------ PAGE EXTRACT

Using valgrind with cython
Identifying memory leaks in cython with valgrind
How to use valgrind to track down memory leaks in cython. This example walks through the process for a bug in spaCy reported in issue #3618 and fixed in PR #4486.
-
Create a minimal script
minimal.py
that runs the code where you suspect a memory leak:import spacy nlp = spacy.load('en') doc = nlp("This is a sentence.")
-
Download the valgrind suppressions file from CPython and uncomment the lines related to
PyObject_Free
andPyObject_Realloc
as instructed in the header: valgrind-python.supp -
Run valgrind with
--leak-check=full
to get detailed logs about where the memory related to the leaks is allocated:valgrind --tool=memcheck --leak-check=full \ --suppressions=valgrind-python.supp --log-file=minimal.valgrind.log \ python minimal.py
(Side note: setting
PYTHONMALLOC=malloc
(for python3.6+) lets valgrind provide a more detailed analysis of python’s memory allocation, but I didn’t need it to find this kind of cython-specific memory leak.) -
Inspect the saved log file. The end of the file provides a summary:
==10207== LEAK SUMMARY: ==10207== definitely lost: 3,936 bytes in 16 blocks ==10207== indirectly lost: 0 bytes in 0 blocks ==10207== possibly lost: 149,361 bytes in 94 blocks ==10207== still reachable: 2,667,208 bytes in 1,535 blocks ==10207== suppressed: 32 bytes in 1 blocks
The
definitely lost
bytes indicate memory leaks. If a memory leak is small and happens once on initialization, it may not be a major problem. If you add a loop to the minimal python script and notice that that amount of memory lost is increasing as you increase the number of iterations, then you clearly have a problematic memory leak. -
Modify
minimal.py
so that the minimal example is executed 10 times:import spacy nlp = spacy.load('en') for i in range(10): doc = nlp("This is a sentence.")

------------
------ DATA ROWS

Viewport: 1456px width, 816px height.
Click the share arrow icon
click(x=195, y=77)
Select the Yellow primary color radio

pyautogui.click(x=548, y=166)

------------
------ DATA ROWS

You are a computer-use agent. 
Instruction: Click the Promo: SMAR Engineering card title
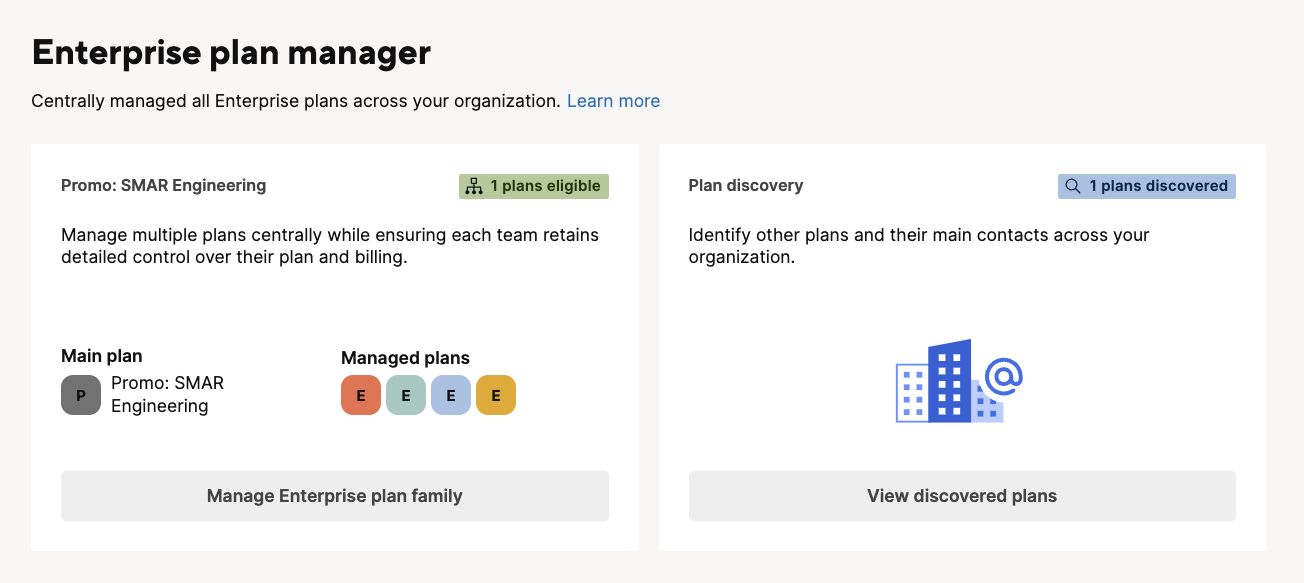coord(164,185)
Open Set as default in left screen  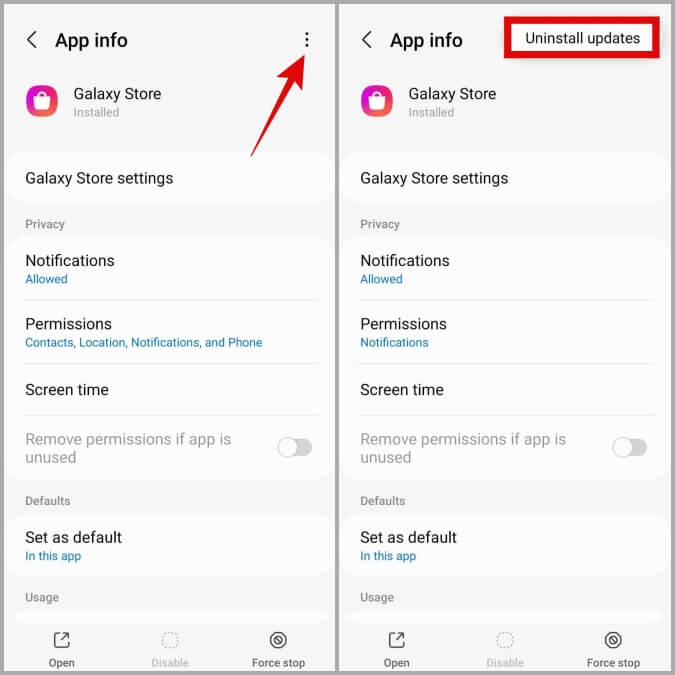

------------
------ DATA ROWS

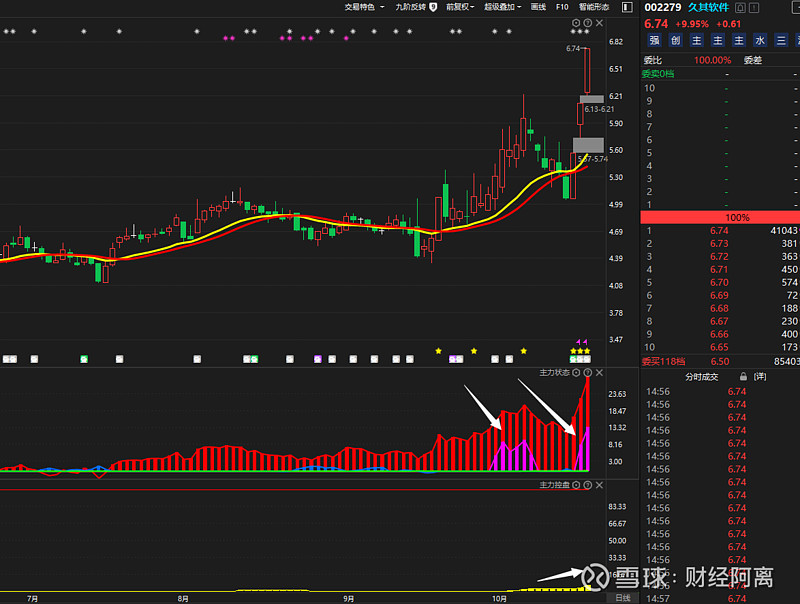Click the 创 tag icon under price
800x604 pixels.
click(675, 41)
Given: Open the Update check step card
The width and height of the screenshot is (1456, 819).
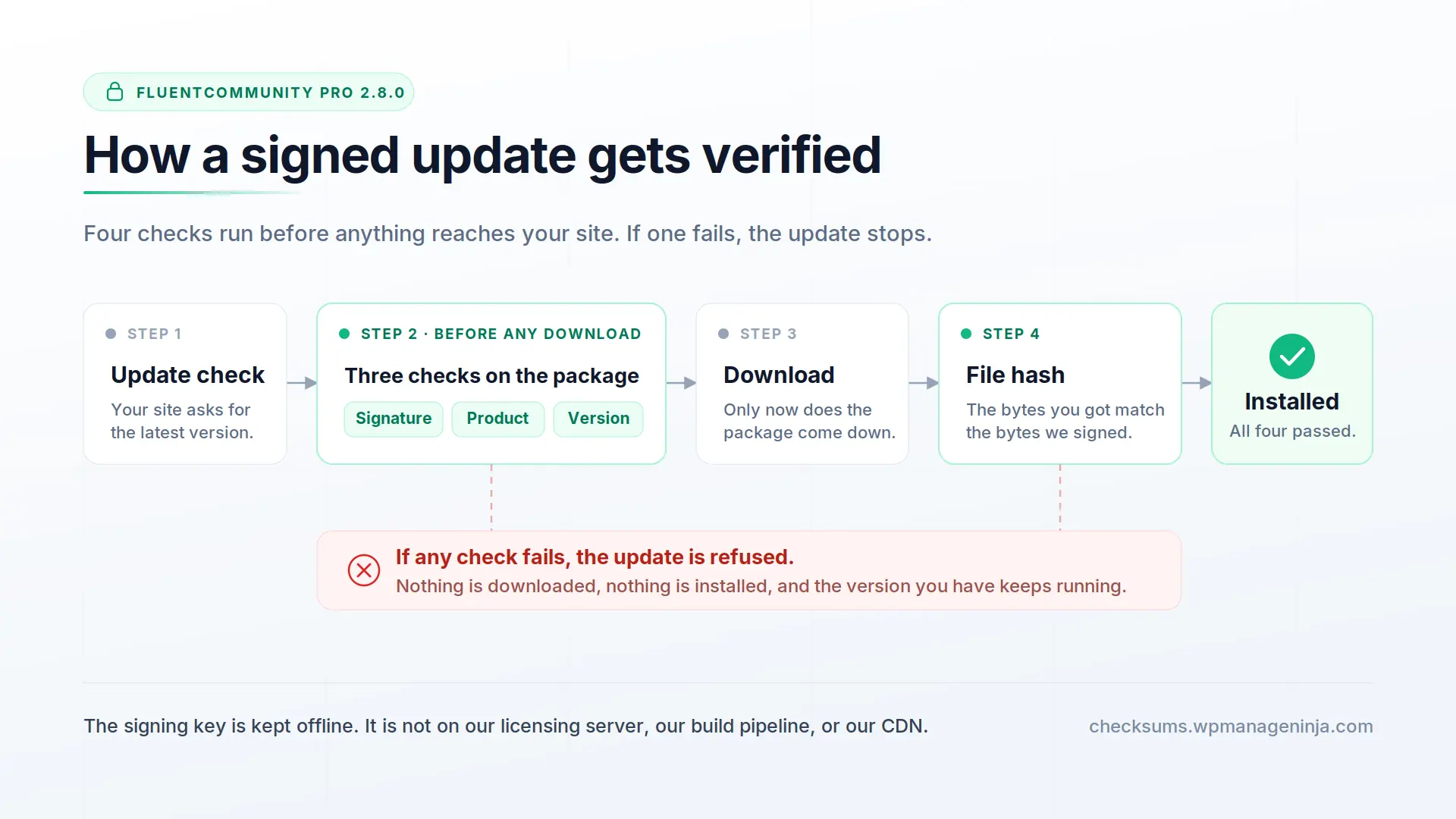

------------

PROMPT: According to the page on using valgrind with cython, which figures in the leak summary indicate memory leaks?

ANSWER TO THIS TASK: The "definitely lost" bytes indicate memory leaks.